I am getting WA, could some one post some test cases.
The previous cases could be wrong as it was asked when the author was getting WA.

[mf]

Input:

Code: Select all

10
4 5 3 7 2 8 1 6 10 9
65540 CERC
1 ABCDEFGHIJ
2 ABCDEFGHIJ
3 ABCDEFGHIJ
4 ABCDEFGHIJ
5 ABCDEFGHIJ
6 ABCDEFGHIJ
7 ABCDEFGHIJ
8 ABCDEFGHIJ
9 ABCDEFGHIJ
10 ABCDEFGHIJ
11 ABCDEFGHIJ
12 ABCDEFGHIJ
13 ABCDEFGHIJ
14 ABCDEFGHIJ
15 ABCDEFGHIJ
0
0

My output:

Code: Select all

CER   C   
GECABHDFJI
DBCGEFAHIJ
AECDBHGFJI
GBCAEFDHIJ
DECGBHAFJI
ABCDEFGHIJ
GECABHDFJI
DBCGEFAHIJ
AECDBHGFJI
GBCAEFDHIJ
DECGBHAFJI
ABCDEFGHIJ
GECABHDFJI
DBCGEFAHIJ
AECDBHGFJI

[Jan]

Find the k-th permutation of the values first. The rest is simple.

[jaracz]

you're right:)
wasn't necessery to change string each time
thanks anyway
<peace>

[jaracz]

Actually, your suggestion gives TLE too
there is 2kn operations to get the final sequence and than print them
maybe you did it in better way??
I tried to speed up it several times but it must be k-permutaion, otherwise i get WA;(
anyway here is my code

Code: Select all

#include <stdio.h>
#include <string.h>

int main()
{
    int n,k,counter = 0;char line[201];
    while(scanf("%d",&n)==1 && n)
    {
        if(counter)printf("\n");
        else counter = 1;
        int key[n],seq[n],pom[n];
        for(int i = 0; i < n; i++)scanf("%d",&key[i]);
        while(scanf("%d ",&k)==1 && k)
        {
            gets(line);
            if(strlen(line)<n)
            {
                for(int i = strlen(line); i < n; i++)
                line[i] = ' ';
                line[n] = '\0';                
            }    
            for(int i = 0; i < n; i++)pom[i] = i+1;
            for(int c = 0; c < k; c++)

* [Task instructions]:
a: In the forum thread, what does Jan advise doing first?
b: Summarize the forum thread in two sentences.
c: Write a continuation of the forum thread, starting right after its final line.
The data placed after this forum thread have no role in this work.

* [Available data]:
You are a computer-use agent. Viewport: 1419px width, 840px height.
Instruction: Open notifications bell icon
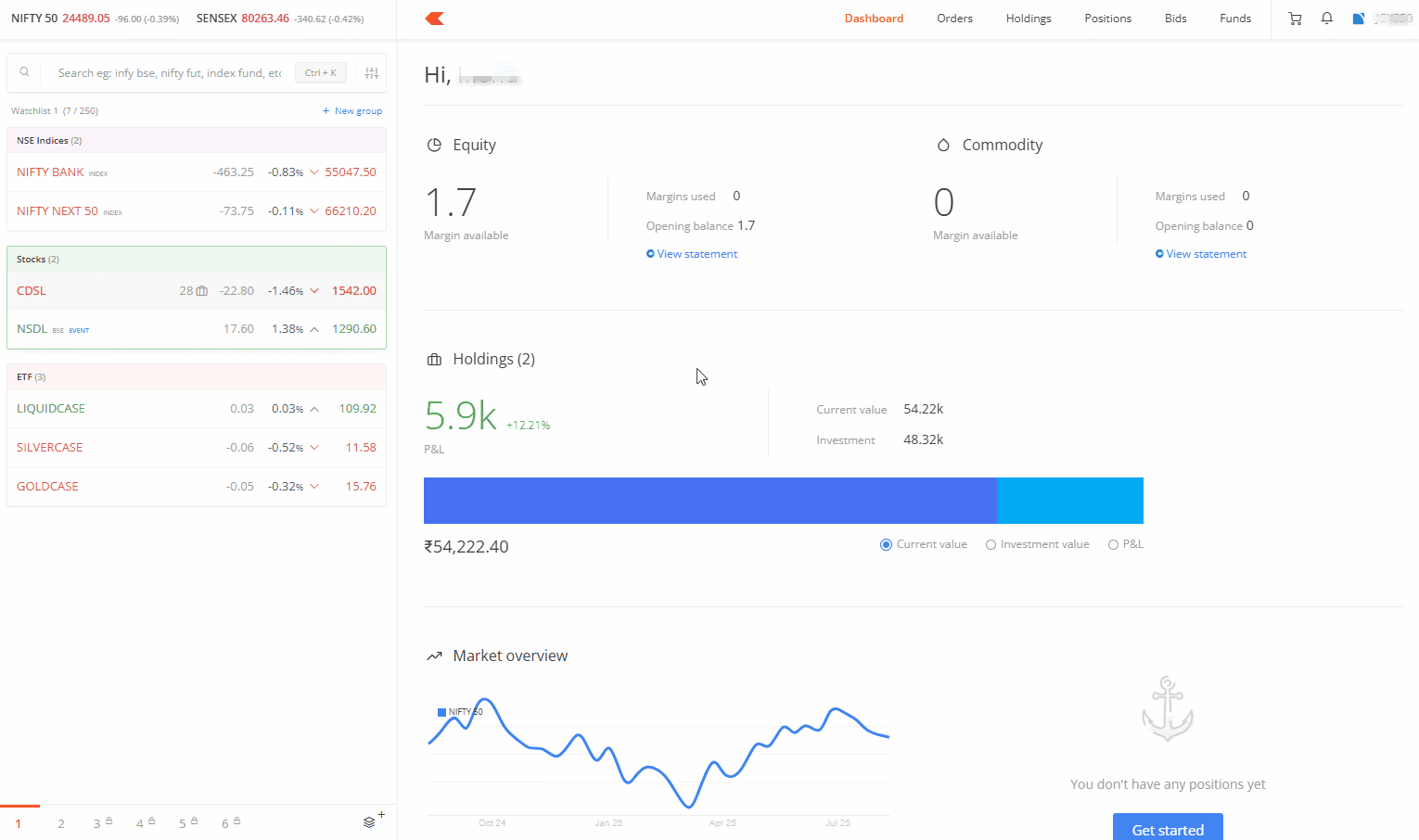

* [Outputs]:
a: Jan advises finding the k-th permutation of the values first.

b: A poster getting WA asks for test cases because earlier ones may be wrong, and mf supplies a sample input with its output. Jan advises finding the k-th permutation of the values first, but jaracz reports that this approach also gives TLE and shares code.

c:
            {
                for(int i = 0; i < n; i++)seq[key[i]-1] = pom[i];
                for(int i = 0; i < n; i++)pom[i] = seq[i];
            }
            for(int i = 0; i < n; i++)
            printf("%c",line[seq[i]-1]);
            printf("\n");
        }        
    }    
    return 0;
}    

Any other suggestions??

[trulo17]

Code: Select all

#include<cstdio>
#include<cstring>
int main()
{
    int n,i,j,ciclo,t,k;
    int T[210][210];
    int A[210];
    char S[210],S2[210];
    char c;
    for( i = 0; i < 210; ++i )
    {
        T[0][i] = i;
    }
    for( ; ; )
    {
        scanf( "%d", &n );
        if( n == 0 )
        {
            break;
        }
        for( i = 0; i < n; ++i )
        {
            scanf( "%d", &A[i] );
        }
        /*problematic part
        for( i = 1; ; ++i )
        {
            for( j = 0; j < n; ++j )
            {
                T[i][ A[j] - 1 ] = T[ i - 1 ][j];
            }
            for( j = 0; j < n; ++j )
            {
                if( T[i][j] != j )
                {
                    break;
                }
            }
            if( j == n )
            {
                break;
            }
        }*/
        ciclo = i;
        for( ; ; )
        {
            scanf( "%d%c", &k,&c );
            if( k == 0 && c == '\n' )
            {
                break;
            }
            gets( S );
            for( i = strlen( S ); i < n; ++i )
            {
                S[i] = ' ';
            }
            S[i] = '\0';
            t = k % ciclo;
            for( i = 0; i < n; ++i )
            {
                S2[i] = S[ T[t][i] ];
            }
            S2[i] = '\0';
            puts( S2 );
        }
        putchar( '\n' );
    }
}

I can`t see why i am getting tle once and again( because it's supossed cycle <= 200. any suggestions?

[mamun]

Oh! This is irritating! RTE.
From other posts, I think I can take it for sure that the cycle is less than 200. But I'm getting RTE.
I use gets() to read input. So I consider the input is as exactly as in the description, ie. n is given in one line, the n integers in next line, k and a message in each line and a 0 in last line of each block. And there is no blank line. I think I should better post my code. Any help is greatly appreciated.

Code: Select all

Wrong method!

[mamun]

Would anybody give a look at my code above plz?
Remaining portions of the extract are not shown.